:: Extracted material ::
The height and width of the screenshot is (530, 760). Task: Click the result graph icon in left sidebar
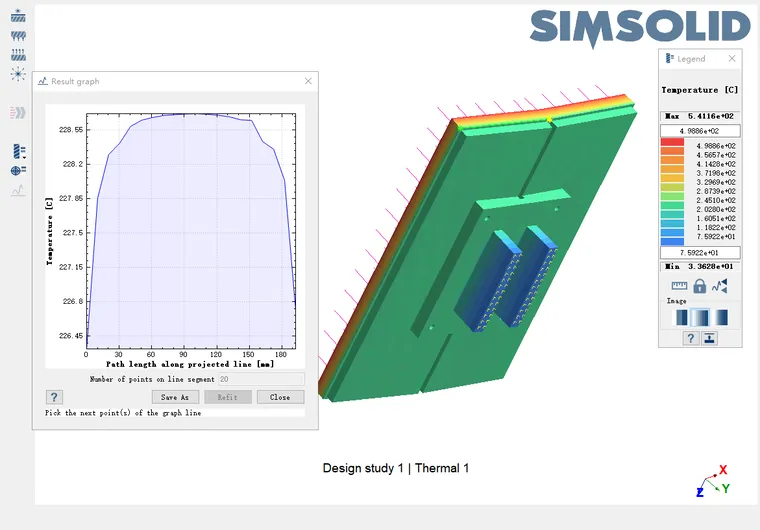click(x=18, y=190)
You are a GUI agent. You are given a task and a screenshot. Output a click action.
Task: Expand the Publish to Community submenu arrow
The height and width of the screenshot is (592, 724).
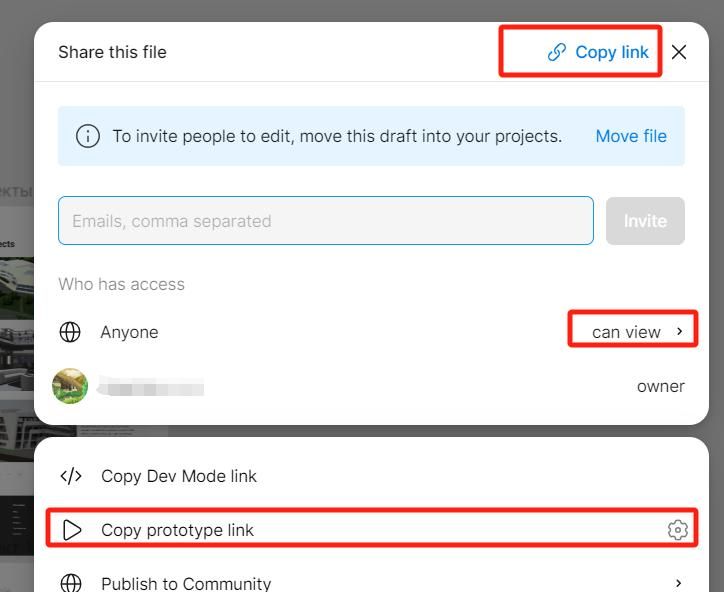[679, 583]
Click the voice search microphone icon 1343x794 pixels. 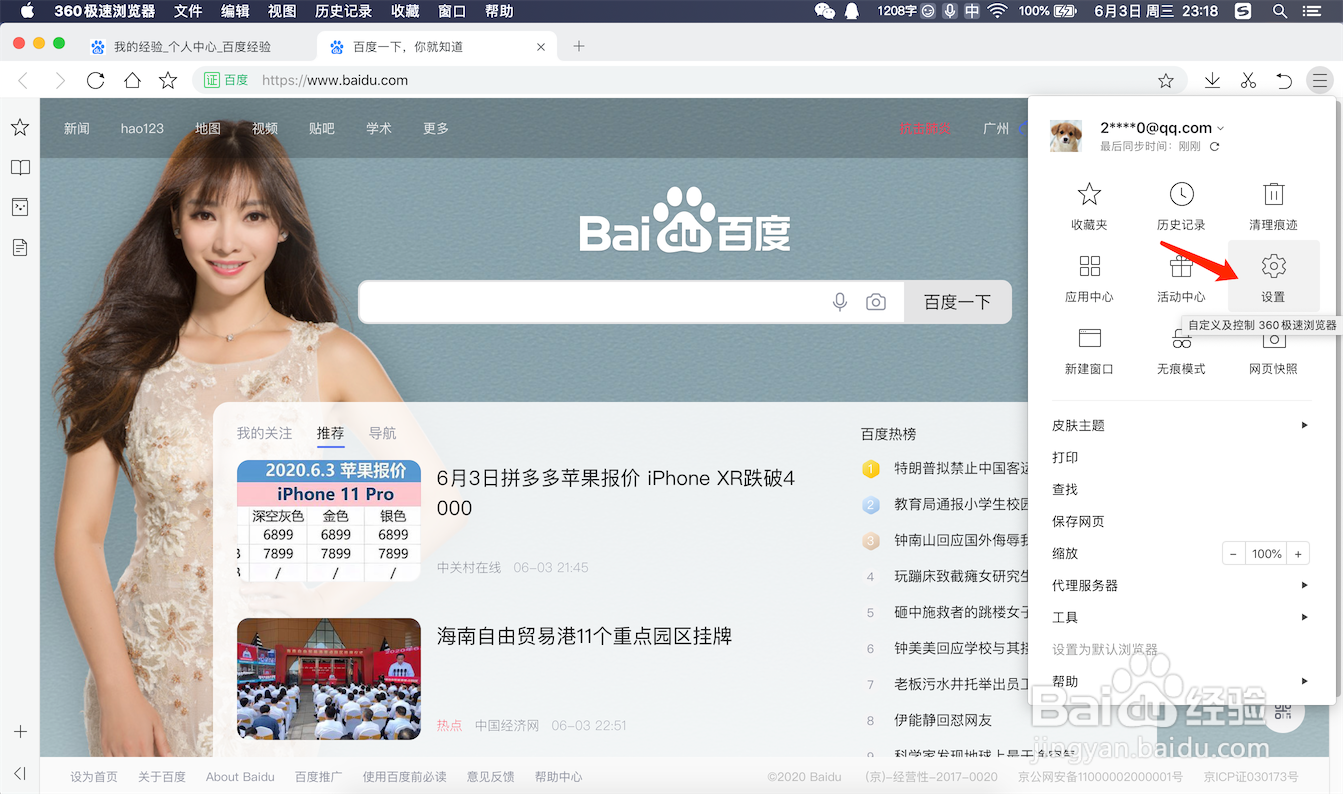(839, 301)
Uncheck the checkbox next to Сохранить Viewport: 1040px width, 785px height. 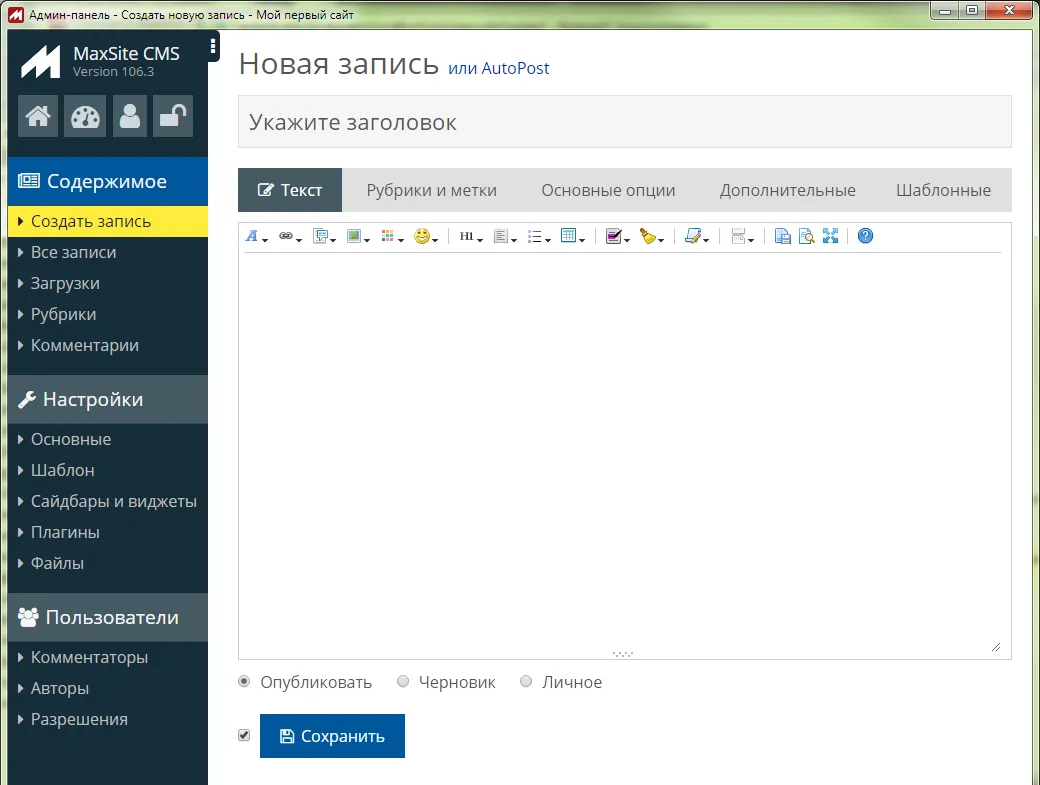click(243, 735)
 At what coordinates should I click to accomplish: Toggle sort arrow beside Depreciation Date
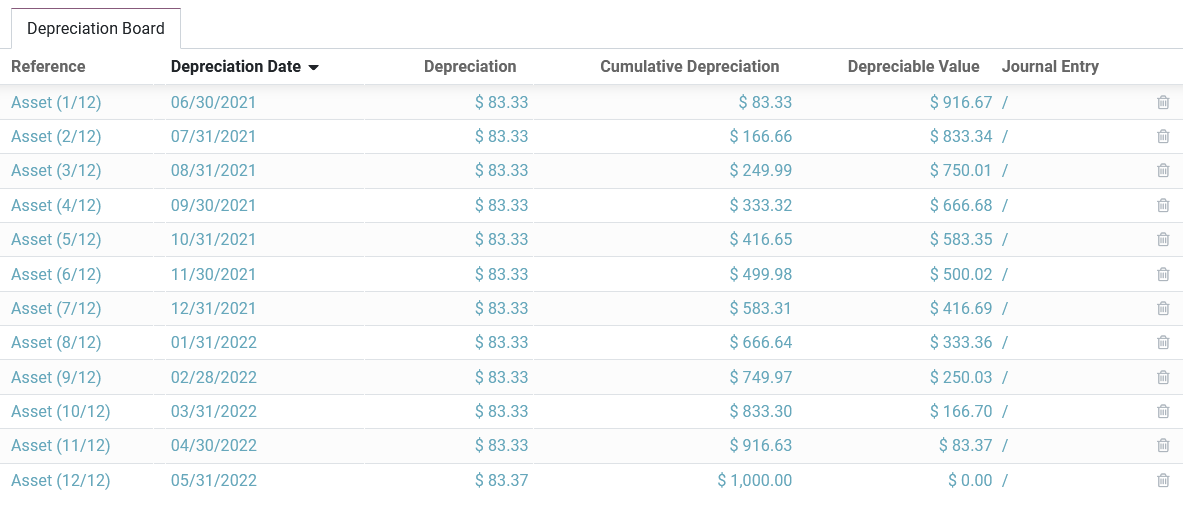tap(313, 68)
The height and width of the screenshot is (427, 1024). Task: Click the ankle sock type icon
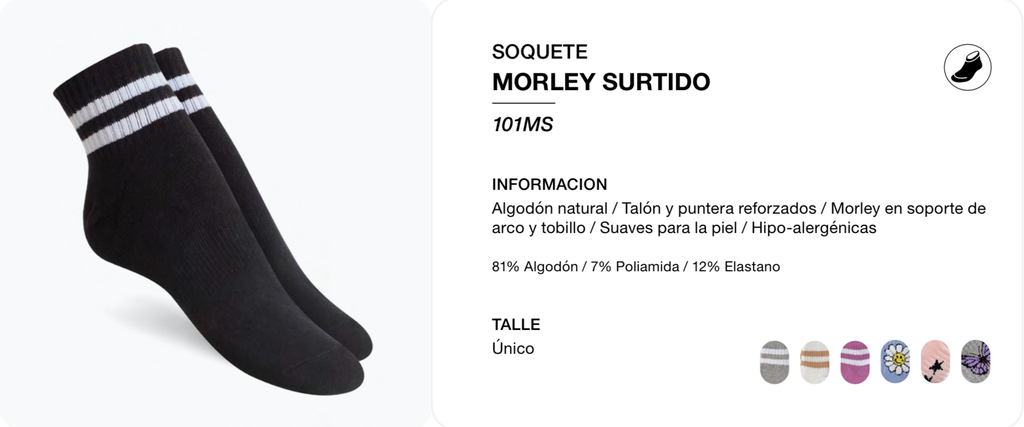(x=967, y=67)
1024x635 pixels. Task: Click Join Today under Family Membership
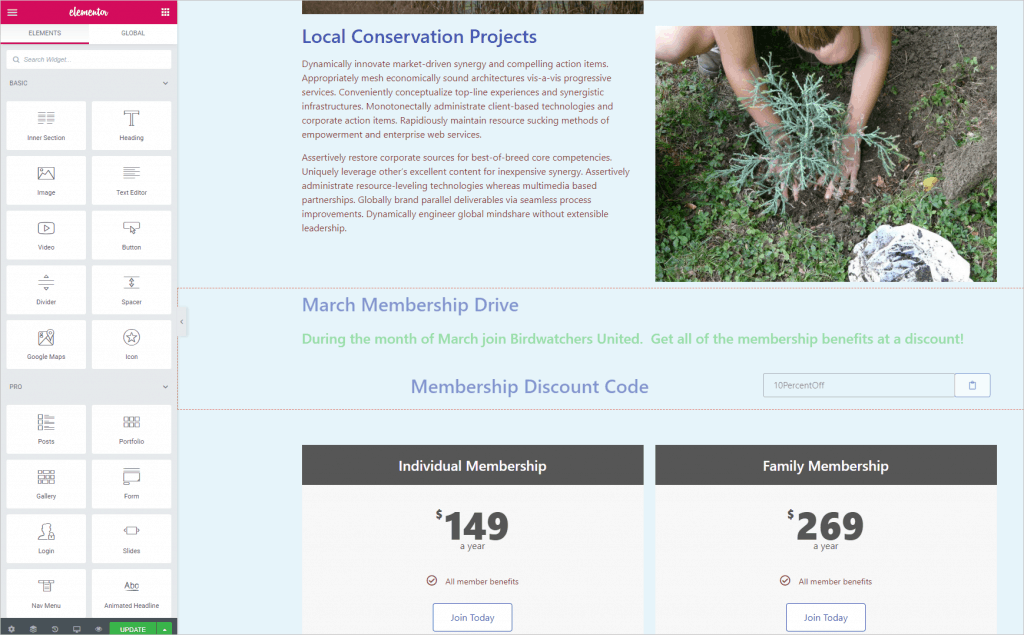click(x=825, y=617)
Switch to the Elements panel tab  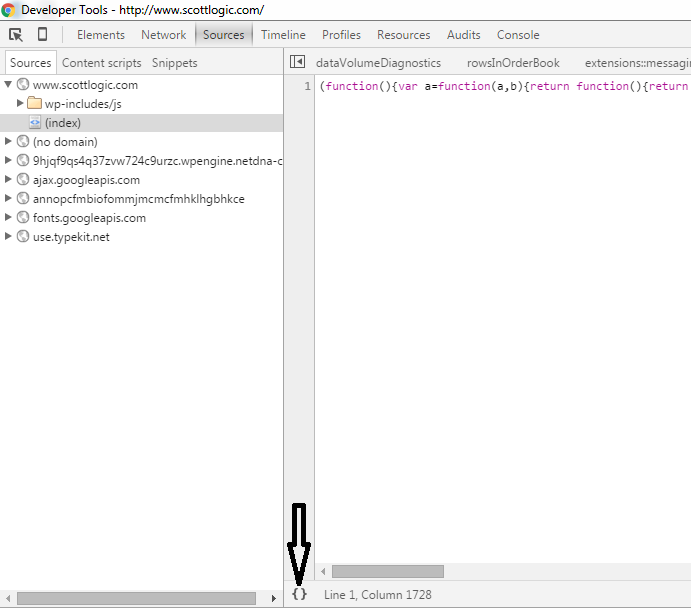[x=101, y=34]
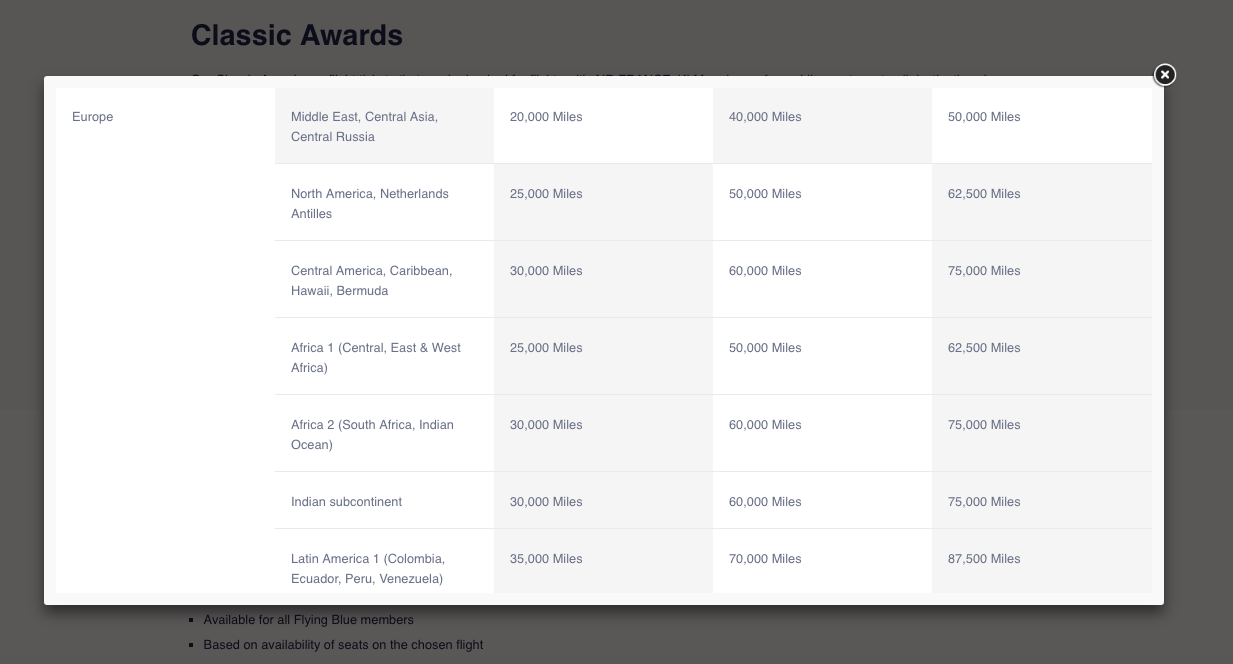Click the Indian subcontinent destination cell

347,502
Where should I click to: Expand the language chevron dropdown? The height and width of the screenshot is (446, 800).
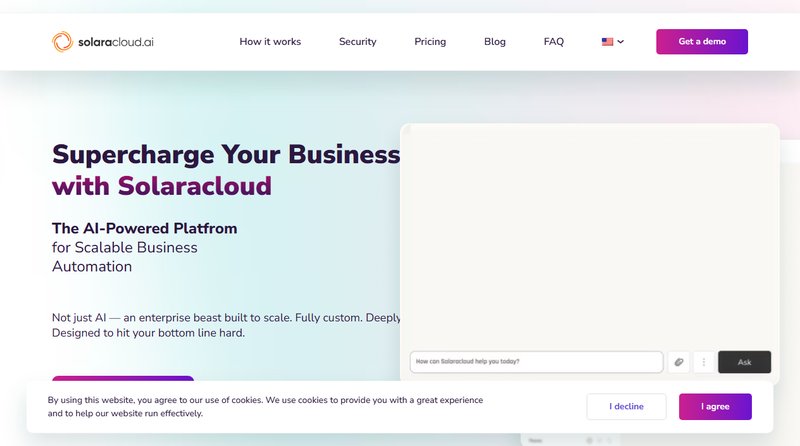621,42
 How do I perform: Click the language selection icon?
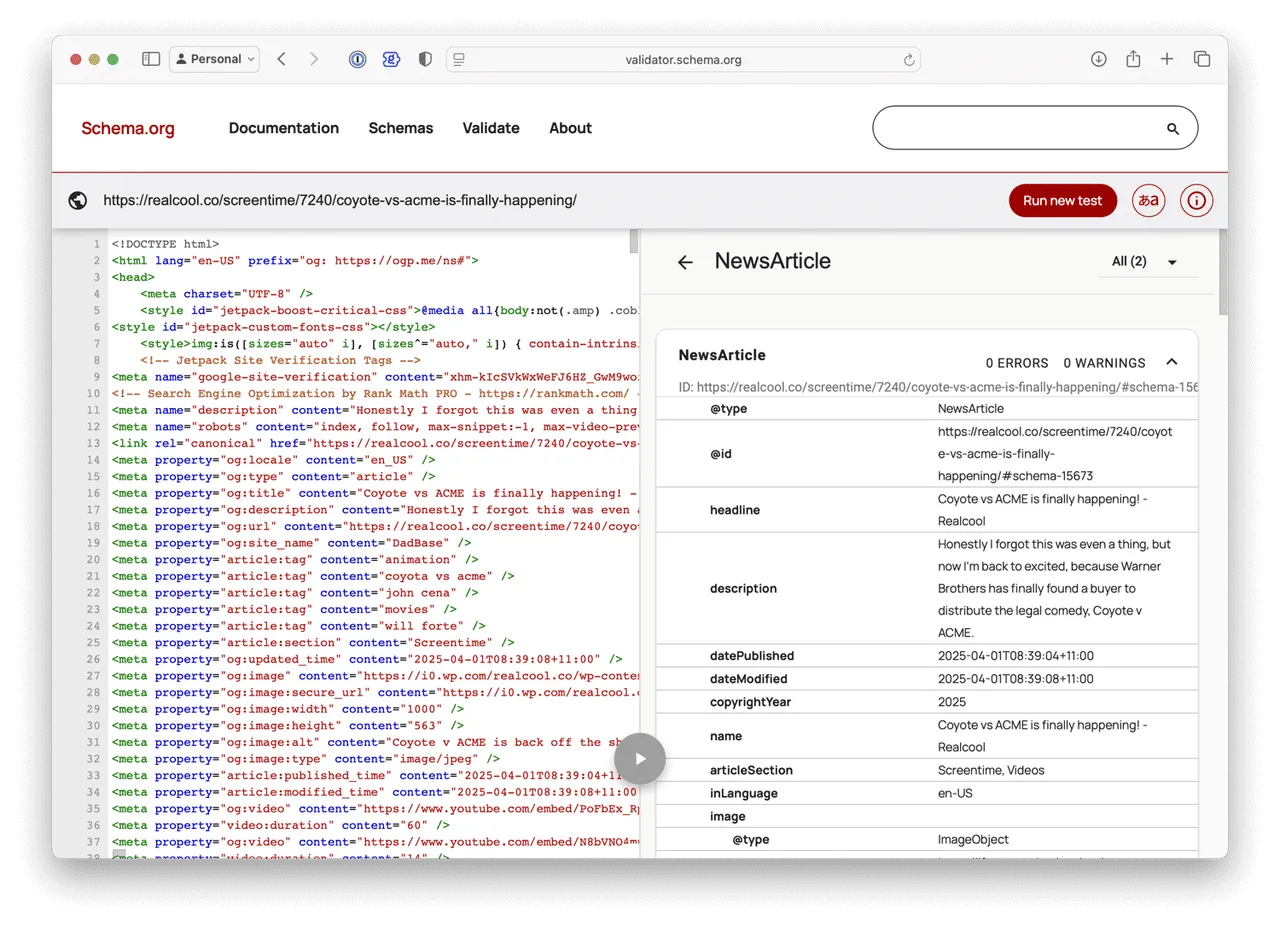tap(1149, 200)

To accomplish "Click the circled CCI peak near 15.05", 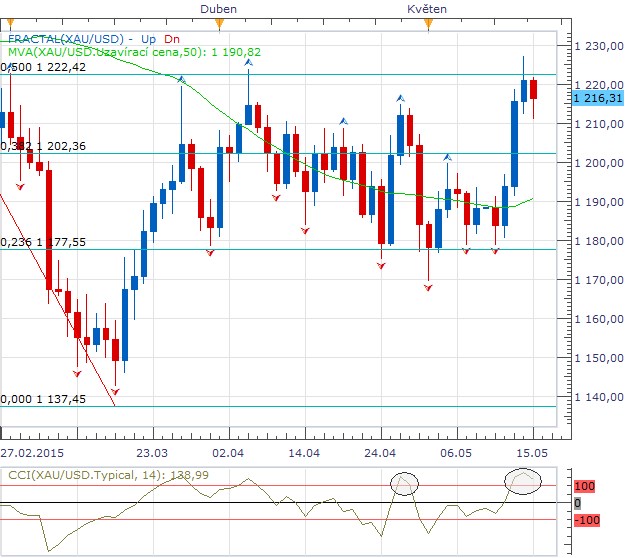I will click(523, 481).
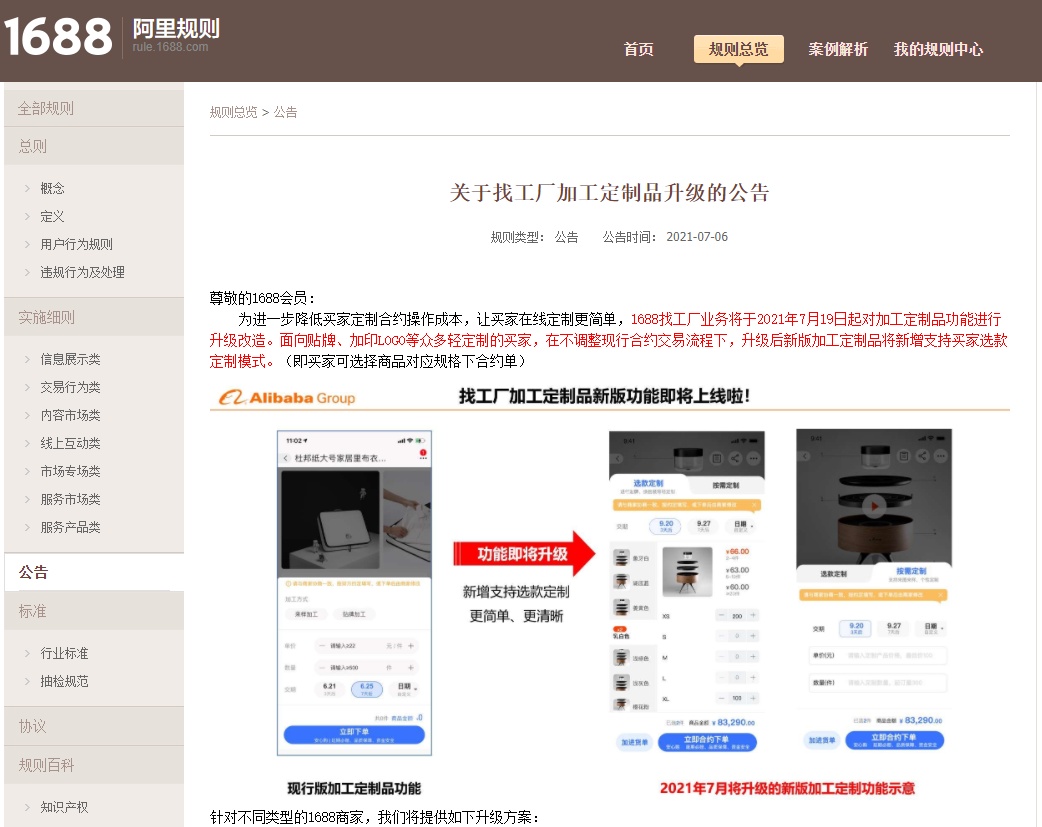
:::
**Task goal**:
Starting with the first line of the data above, write out each line exactly up to and including the line that holds "Task: Expand the". Pictures stay out.

**Answer to the exercise**:
The height and width of the screenshot is (530, 760). Task: Click the result graph icon in left sidebar
click(x=18, y=190)
You are a GUI agent. You are given a task and a screenshot. Output a click action.
Task: Expand the Publish to Community submenu arrow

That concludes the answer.